Operator state has already been restored by the time the recovery handler is called. This provides an opportunity to edit the state before the pipeline starts.

See also: on_operator_checkpoint, which can be used to set an operator's state before it is checkpointed.

Note: This cannot be used for reader operators.

Arguments:

  • operator - The operator for which to assign the handler.
  • handler - A function that will be called when a pipeline recovers from a checkpoint. It will be provided two arguments: the operator, and the checkpoint data provided by the operator's on_operator_checkpoint handler. Its return value is ignored.
    >>> from kxi import sp
    >>> import pykx as kx
    
    >>> operatorRecovered = False
    >>> def on_operator_recover(op, data):
            global operatorRecovered
            operatorRecovered = True
    
    >>> sp.lifecycle.on_operator_recover('callback', on_operator_recover)
    >>> sp.run(sp.read.from_callback('publish', name='callback')
           | sp.write.to_console())
    >>> assert not operatorRecovered
    # These are internal API calls used to simulate checkpoint recovery.
    # They are liable to change without notice, and should not be used in production.
    >>> kx.q('.sp.i.recoverFromCheckpoint .spwork.i.createCheckpoint[]')
    >>> assert operatorRecovered
    

finish_task

def finish_task(operator: OperatorSpecifier, task_id: int) -> None

Indicate that the specified task in the specified operator has finished processing.

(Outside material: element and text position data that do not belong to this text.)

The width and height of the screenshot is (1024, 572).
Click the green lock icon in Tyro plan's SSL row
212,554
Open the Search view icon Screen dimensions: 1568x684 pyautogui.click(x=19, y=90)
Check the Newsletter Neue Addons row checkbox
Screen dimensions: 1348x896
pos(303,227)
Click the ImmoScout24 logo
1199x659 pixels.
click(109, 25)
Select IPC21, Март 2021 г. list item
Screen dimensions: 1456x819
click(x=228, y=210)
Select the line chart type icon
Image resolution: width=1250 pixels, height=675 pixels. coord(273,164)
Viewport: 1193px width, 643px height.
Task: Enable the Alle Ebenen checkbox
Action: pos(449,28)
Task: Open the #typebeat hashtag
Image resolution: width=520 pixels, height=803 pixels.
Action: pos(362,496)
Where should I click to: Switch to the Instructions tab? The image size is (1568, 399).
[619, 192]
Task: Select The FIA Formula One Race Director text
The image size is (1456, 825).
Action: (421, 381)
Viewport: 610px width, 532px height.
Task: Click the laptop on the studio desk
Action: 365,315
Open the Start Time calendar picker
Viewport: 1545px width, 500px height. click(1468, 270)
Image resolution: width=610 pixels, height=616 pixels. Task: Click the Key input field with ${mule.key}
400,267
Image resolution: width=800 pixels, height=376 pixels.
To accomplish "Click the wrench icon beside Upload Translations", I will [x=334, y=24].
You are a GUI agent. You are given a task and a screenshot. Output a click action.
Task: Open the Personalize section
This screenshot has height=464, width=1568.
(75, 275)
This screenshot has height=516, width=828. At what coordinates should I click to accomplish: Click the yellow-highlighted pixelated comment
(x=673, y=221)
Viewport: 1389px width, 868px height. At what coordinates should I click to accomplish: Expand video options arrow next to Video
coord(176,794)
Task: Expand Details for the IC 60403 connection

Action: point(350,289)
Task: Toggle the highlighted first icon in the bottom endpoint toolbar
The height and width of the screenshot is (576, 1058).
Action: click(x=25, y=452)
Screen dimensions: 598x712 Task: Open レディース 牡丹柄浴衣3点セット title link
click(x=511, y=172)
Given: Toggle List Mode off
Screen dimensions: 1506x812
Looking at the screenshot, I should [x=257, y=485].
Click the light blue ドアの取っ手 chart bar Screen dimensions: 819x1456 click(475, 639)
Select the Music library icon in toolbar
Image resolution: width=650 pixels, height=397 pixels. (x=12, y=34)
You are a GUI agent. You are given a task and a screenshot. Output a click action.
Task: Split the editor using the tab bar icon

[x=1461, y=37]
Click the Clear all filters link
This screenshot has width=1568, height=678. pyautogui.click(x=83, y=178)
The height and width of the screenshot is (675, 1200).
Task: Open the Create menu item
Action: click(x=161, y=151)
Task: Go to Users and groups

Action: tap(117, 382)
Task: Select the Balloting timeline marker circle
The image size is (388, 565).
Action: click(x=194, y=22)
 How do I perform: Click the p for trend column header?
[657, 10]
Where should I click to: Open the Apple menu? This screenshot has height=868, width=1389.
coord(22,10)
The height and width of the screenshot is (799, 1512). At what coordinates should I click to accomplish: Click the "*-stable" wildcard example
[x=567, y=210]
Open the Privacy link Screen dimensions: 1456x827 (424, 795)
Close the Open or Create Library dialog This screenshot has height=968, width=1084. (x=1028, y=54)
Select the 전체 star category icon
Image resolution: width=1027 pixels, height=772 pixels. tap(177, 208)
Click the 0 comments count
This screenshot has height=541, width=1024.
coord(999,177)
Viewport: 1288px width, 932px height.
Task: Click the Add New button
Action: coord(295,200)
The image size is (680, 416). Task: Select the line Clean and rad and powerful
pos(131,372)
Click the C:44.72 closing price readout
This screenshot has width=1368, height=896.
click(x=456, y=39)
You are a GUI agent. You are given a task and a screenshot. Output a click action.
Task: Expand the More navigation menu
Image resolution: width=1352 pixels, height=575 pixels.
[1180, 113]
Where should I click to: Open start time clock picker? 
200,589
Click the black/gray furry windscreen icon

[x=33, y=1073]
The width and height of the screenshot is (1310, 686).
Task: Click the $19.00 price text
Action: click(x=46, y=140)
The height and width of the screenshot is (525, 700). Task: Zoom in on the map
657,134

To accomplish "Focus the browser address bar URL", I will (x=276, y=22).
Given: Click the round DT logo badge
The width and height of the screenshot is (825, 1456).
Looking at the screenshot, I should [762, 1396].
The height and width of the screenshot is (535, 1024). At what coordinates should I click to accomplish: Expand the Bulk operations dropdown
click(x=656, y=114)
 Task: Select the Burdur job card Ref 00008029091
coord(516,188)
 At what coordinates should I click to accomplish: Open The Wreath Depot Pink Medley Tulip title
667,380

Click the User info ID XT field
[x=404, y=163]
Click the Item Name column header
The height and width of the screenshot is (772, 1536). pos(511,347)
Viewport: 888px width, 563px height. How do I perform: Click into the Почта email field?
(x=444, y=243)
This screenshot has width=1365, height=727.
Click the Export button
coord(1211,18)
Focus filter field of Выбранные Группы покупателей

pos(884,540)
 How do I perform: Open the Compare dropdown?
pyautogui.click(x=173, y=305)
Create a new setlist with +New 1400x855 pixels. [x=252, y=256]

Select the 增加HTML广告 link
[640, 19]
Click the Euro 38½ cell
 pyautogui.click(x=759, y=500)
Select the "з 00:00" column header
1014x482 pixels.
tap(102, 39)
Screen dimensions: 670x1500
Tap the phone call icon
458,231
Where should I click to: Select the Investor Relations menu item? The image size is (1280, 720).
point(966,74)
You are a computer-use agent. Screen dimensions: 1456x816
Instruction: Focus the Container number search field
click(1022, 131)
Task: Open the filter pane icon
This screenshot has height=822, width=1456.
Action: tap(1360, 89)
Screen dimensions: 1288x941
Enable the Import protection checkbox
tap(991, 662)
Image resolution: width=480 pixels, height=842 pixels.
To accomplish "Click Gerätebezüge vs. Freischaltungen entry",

If all tasks for the operator are finished, and the operator has been requested to finish, then the operator is finished.

Arguments:

  • operator - The operator in which the task was created.
  • task_id - The task identifier.
    
    

register_task

def register_task(operator: OperatorSpecifier) -> int

Register a task for the given operator.

A task represents an asynchronous request that an operator made, and once that request is finished, the task should be marked as finished using sp.finish_task.

Arguments:

  • operator - The operator for which a task will be registered.

Returns:

A task ID, which will be needed to call sp.finish_task.